### Requirements:
Pull the lines out of the material word for word, starting with the line that contains "Screen dimensions: 1568x748" and going on through the line that contains "Looking at the screenshot, I should pos(125,553).".

### Records for the exercise:
◆ ◆ ◆

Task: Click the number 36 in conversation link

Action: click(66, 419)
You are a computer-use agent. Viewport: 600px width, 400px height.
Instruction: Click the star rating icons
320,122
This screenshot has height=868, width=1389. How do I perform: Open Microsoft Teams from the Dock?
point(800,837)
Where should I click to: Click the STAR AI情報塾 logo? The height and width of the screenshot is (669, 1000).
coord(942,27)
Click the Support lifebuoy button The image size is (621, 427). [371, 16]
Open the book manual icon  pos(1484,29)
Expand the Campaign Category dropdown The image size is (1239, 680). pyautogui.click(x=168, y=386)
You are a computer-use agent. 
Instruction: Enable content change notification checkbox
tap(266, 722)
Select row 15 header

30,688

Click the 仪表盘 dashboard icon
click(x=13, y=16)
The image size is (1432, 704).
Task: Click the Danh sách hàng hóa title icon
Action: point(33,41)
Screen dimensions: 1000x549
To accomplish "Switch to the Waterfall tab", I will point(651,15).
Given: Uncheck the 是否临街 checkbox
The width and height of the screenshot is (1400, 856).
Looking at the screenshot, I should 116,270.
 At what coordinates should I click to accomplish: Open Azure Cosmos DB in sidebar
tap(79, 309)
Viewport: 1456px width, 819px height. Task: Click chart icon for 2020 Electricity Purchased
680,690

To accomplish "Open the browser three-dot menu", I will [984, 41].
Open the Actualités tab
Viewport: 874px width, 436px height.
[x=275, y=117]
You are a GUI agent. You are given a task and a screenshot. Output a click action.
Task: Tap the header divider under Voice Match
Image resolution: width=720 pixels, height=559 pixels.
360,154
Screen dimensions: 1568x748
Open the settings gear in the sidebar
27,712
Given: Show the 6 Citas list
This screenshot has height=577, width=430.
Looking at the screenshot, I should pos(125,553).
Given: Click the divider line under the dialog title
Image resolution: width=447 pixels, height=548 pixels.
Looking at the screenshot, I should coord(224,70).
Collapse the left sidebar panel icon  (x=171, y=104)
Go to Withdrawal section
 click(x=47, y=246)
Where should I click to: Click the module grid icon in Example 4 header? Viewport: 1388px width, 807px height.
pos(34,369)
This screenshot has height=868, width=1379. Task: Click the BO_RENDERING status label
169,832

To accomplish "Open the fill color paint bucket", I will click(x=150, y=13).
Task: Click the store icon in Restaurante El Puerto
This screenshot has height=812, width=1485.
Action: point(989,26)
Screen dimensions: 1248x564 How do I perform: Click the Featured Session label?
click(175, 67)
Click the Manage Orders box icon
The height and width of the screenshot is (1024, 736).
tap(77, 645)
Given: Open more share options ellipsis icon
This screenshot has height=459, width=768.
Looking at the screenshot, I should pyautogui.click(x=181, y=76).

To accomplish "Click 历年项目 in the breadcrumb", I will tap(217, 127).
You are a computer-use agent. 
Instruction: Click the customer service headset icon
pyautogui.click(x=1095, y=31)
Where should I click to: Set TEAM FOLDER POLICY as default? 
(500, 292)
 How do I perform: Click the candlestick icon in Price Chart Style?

◆ ◆ ◆

### Worked solution:
Screen dimensions: 1568x748
Open the settings gear in the sidebar
27,712
Given: Show the 6 Citas list
This screenshot has height=577, width=430.
Looking at the screenshot, I should pos(125,553).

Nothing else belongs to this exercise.